**Task instructions**.
1. Name each distinct field shown in the basic structure of the NFS COMPOUND procedure in the message on compound fops.
2. In the message on compound fops, how does the writer describe defining different compound fops for each specific set of operations and wrapping their arguments in xdata?
3. Retype the stretch of the message on compound fops from "This came to" through "implement compound procedures.".
— START Selection —
This came to my mind as well, and is a good candidate for compounding.

>
> LOOKUP + FOP (OPEN etc)
>
> Coming to the design proposed, I agree with Shyam, Ira and Jeff's
> thoughts. Defining different compound fops for each specific set of
> operations and wrapping up those arguments in xdata seem rather complex
> and difficult to maintain going further. Having being worked with NFS,
> may I suggest why not we follow (or in similar lines)  the approach
> being taken by NFS protocol to define and implement compound procedures.
>
>     The basic structure of the NFS COMPOUND procedure is:
>
>     +-----+--------------+--------+-----------+-----------+-----------+--
>     | tag | minorversion | numops | op + args | op + args | op + args |
>     +-----+--------------+--------+-----------+-----------+-----------+--
>
>     and the reply's structure is:
>
>        +------------+-----+--------+-----------------------+--
>        |last status | tag | numres | status + op + results |
>        +------------+-----+--------+-----------------------+--
>
> Each compound procedure will contain the number of operations followed
> by the list of 'op_code+arguments_for_that_fop'
>
> So on similar lines, we just need to define new RPC structure for
> COMPOUND fops (something like below) and xdr encode/decode of each of
> the ops based on the op number.
— END Selection —
— START Supplied information —
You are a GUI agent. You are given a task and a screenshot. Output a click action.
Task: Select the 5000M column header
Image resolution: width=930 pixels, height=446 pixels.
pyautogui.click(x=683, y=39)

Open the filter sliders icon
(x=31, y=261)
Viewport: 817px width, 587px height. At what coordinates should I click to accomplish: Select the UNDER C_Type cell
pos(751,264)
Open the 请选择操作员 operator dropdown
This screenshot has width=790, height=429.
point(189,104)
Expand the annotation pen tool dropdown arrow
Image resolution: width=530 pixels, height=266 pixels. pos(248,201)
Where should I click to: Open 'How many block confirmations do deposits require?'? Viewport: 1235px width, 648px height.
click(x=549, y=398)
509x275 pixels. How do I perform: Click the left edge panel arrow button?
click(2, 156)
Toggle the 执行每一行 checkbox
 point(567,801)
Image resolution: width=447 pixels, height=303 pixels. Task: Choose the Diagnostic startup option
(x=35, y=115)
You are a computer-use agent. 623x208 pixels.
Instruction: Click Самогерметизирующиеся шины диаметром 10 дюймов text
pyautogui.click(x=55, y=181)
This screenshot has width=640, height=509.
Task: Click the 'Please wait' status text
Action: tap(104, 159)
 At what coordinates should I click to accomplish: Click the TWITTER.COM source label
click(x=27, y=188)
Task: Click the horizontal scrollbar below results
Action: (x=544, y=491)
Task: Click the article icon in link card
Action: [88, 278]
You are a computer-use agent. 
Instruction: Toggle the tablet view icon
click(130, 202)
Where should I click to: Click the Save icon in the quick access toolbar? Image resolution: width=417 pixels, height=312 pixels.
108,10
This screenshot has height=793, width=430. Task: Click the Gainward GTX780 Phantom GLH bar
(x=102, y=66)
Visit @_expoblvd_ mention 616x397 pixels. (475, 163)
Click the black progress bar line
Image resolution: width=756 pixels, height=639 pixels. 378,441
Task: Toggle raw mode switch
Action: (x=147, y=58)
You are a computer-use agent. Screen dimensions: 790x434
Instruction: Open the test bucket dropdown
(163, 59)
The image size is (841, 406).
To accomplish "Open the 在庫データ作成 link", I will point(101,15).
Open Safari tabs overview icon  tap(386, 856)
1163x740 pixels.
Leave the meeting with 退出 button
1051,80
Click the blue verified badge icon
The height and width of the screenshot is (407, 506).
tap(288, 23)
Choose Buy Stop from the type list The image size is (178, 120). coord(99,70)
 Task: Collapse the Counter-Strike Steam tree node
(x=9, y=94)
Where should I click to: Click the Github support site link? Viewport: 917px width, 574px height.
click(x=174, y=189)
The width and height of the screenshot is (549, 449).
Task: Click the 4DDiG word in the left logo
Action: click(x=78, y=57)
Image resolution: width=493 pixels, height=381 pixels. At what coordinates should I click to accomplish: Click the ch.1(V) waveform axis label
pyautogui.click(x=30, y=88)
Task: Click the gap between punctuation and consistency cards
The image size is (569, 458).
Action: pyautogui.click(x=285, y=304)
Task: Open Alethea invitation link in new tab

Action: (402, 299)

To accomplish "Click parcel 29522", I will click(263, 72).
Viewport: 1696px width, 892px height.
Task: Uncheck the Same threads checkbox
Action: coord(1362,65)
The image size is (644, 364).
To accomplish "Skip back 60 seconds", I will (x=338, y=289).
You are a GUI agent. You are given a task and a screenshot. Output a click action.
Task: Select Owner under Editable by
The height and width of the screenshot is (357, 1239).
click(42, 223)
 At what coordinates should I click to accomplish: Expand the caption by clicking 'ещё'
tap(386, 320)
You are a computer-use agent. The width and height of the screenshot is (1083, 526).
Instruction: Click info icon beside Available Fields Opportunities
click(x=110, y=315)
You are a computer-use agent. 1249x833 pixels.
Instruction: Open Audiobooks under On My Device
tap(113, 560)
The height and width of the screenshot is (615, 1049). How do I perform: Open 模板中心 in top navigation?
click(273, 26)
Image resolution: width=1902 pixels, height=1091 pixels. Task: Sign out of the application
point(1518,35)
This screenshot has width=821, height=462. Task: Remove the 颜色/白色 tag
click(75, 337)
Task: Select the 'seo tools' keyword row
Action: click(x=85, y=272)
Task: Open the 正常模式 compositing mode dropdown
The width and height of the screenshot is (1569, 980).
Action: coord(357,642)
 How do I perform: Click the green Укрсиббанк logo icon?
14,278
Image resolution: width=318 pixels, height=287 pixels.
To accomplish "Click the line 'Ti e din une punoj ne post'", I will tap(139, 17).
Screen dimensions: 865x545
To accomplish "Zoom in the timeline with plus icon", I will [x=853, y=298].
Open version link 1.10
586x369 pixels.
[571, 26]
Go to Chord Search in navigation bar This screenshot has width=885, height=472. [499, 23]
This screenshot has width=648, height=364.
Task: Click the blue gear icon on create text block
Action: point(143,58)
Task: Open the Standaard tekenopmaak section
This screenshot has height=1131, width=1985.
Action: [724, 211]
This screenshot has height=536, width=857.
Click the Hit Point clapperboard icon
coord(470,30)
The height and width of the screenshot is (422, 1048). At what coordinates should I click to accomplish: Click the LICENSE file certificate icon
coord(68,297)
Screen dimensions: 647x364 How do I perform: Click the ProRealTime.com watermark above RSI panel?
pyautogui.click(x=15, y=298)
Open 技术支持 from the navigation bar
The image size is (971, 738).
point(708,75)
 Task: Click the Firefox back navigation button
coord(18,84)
— END Supplied information —
**Solution set**.
1. tag, minorversion, numops, op + args

2. As rather complex and difficult to maintain going further.

3.
This came to my mind as well, and is a good candidate for compounding.

>
> LOOKUP + FOP (OPEN etc)
>
> Coming to the design proposed, I agree with Shyam, Ira and Jeff's
> thoughts. Defining different compound fops for each specific set of
> operations and wrapping up those arguments in xdata seem rather complex
> and difficult to maintain going further. Having being worked with NFS,
> may I suggest why not we follow (or in similar lines)  the approach
> being taken by NFS protocol to define and implement compound procedures.